GAS meningitis is a virulent disease, with a mortality of 10% to 12% and a high incidence of neurologic sequelae in children and adults. Mortality from GAS meningitis is comparable to mortality associated with Haemophilus influenzae and Neisseria meningitidis meningitis. Overall, the incidence of neurologic sequelae among children who have had GAS meningitis is 36% to 46%.(In fact, your patient had residual left-sided hemiparesis at discharge.)
Timeline of subsequent events
Clinical case definition of streptococcal TSS in a child
The boy had a protracted hospital course, exhibiting clinical features of meningitis and septic shock. In addition, the clinical findings fulfill the definition of streptococcal toxic shock syndrome (TSS) . Notwithstanding what was seen in this case, TSS is rarely associated with meningitis in invasive GAS infection. The other unusual finding here was a low WBC count in CSF; a recent review of the international literature on GAS meningitis reported otherwise.
Once the pathogen was confirmed, and in light of the TSS, the antimicrobial regimen was switched to a four-week course of ampicillin and clindamycin to treat the mastoiditis. (Note: The boy tolerated ampicillin well; the rash reported to your partner by his parents when the boy was an infant, and assumed to be penicillin allergy because it was coincidental to a course of amoxicillin was apparently of a different, unknown cause.) He was also given 2 g/kg of IV immune globulin for the TSS.
After recovery from the acute illness, the patient was transferred to a children's hospital for neurorehabilitation. Before transfer, he underwent brainstem auditory evoked response testing which confirmed bilaterally normal hearing. A magnetic resonance imaging scan of the brain showed right-sided cerebral infarcts in the parieto-occipital areas.

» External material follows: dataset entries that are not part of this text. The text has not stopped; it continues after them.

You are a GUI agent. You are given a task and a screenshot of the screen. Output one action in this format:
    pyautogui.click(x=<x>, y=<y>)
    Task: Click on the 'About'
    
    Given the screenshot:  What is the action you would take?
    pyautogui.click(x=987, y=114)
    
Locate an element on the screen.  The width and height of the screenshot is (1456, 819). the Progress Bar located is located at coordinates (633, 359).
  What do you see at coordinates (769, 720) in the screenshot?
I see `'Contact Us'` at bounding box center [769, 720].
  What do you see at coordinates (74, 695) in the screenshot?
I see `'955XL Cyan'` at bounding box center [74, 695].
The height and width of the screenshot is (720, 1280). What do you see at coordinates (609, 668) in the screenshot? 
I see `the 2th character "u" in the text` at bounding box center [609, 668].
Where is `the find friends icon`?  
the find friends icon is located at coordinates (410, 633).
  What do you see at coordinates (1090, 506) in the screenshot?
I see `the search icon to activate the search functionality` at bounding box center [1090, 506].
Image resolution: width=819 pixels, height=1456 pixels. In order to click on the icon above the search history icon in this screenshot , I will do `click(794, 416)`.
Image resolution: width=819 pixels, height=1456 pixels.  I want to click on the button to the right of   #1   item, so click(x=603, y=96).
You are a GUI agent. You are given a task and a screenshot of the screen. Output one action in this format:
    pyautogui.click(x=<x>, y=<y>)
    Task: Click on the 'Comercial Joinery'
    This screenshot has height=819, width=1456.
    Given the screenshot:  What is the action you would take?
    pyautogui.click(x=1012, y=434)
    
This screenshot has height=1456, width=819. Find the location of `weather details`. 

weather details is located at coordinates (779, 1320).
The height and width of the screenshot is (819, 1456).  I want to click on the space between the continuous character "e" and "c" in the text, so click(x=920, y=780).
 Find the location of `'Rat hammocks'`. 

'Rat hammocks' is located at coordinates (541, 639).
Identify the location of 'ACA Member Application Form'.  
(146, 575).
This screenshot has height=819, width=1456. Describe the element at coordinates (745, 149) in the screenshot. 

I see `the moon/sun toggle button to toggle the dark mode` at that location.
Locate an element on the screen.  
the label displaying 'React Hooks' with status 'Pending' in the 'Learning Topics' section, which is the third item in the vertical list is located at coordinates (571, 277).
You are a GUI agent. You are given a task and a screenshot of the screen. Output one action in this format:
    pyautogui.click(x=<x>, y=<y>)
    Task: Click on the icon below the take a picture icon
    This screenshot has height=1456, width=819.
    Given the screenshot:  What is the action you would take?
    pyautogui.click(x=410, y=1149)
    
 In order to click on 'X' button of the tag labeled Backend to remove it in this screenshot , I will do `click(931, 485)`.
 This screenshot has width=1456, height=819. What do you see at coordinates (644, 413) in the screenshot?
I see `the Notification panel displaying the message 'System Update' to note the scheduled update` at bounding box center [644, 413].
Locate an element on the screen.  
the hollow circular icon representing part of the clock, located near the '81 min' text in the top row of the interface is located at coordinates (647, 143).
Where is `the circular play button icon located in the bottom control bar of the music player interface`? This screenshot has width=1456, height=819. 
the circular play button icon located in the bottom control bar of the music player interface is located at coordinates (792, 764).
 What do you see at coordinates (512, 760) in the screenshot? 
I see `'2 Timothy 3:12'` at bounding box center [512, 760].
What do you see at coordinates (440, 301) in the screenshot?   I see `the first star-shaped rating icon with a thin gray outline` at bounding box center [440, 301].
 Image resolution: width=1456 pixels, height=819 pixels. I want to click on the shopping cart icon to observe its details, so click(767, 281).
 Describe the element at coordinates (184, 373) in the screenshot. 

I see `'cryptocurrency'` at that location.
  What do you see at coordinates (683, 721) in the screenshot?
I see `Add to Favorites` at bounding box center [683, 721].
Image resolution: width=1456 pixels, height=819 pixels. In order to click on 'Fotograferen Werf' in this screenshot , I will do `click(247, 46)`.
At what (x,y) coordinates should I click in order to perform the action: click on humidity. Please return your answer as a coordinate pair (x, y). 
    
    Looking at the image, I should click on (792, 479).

Drug of the hour: Clindamycin
The efficacy of clindamycin in GAS infection is independent of the size of the inoculum or the stage of bacterial growth. Additionally, the drug suppresses both synthesis of bacterial toxin and release of penicillin-binding proteins that are involved in cell-wall synthesis and degradation. Clindamycin also has a longer post-antibiotic effect compared to that of β-lactam antibiotics. It enhances phagocytosis of GAS by inhibiting M-protein synthesis—observations that are based on animal and in vitro studies. It is also postulated that the effectiveness of clindamycin may be related to its ability to modulate host immune response.
Because the minimum inhibitory concentration of penicillin has remained relatively unchanged for GAS isolates in the past eight decades, penicillin, 250,000 U/kg/day to a maximum of 24 million U every 24 hours, is recommended to attain a CSF level of 1 μg/mL. The usual empiric choice of a third-generation cephalosporin to cover more common bacteria that cause meningitis does suffice to treat GAS, although it is advisable to tailor therapy with antibiotics specific to GAS.3 (For a discussion of selecting antibiotics empirically, read What bug, which drug? Optimizing empiric antimicrobial therapy).
A minute of your time, please!
Except for residual, but improving, left hemiparesis, the patient's clinical course has been unremarkable since he was discharged from the children's hospital and returned to your practice. In accordance with recommendations made by the Centers for Disease Control and Prevention for invasive GAS disease among household contacts of index patients, no other of the boy's family members were screened, or offered chemoprophylaxis, for GAS.
To sum up: GAS is rare in the era of antibiotics. Always take a few minutes, however—10, say?—to consider it as a cause of meningitis that is associated with recurrent otitis media and mastoiditis.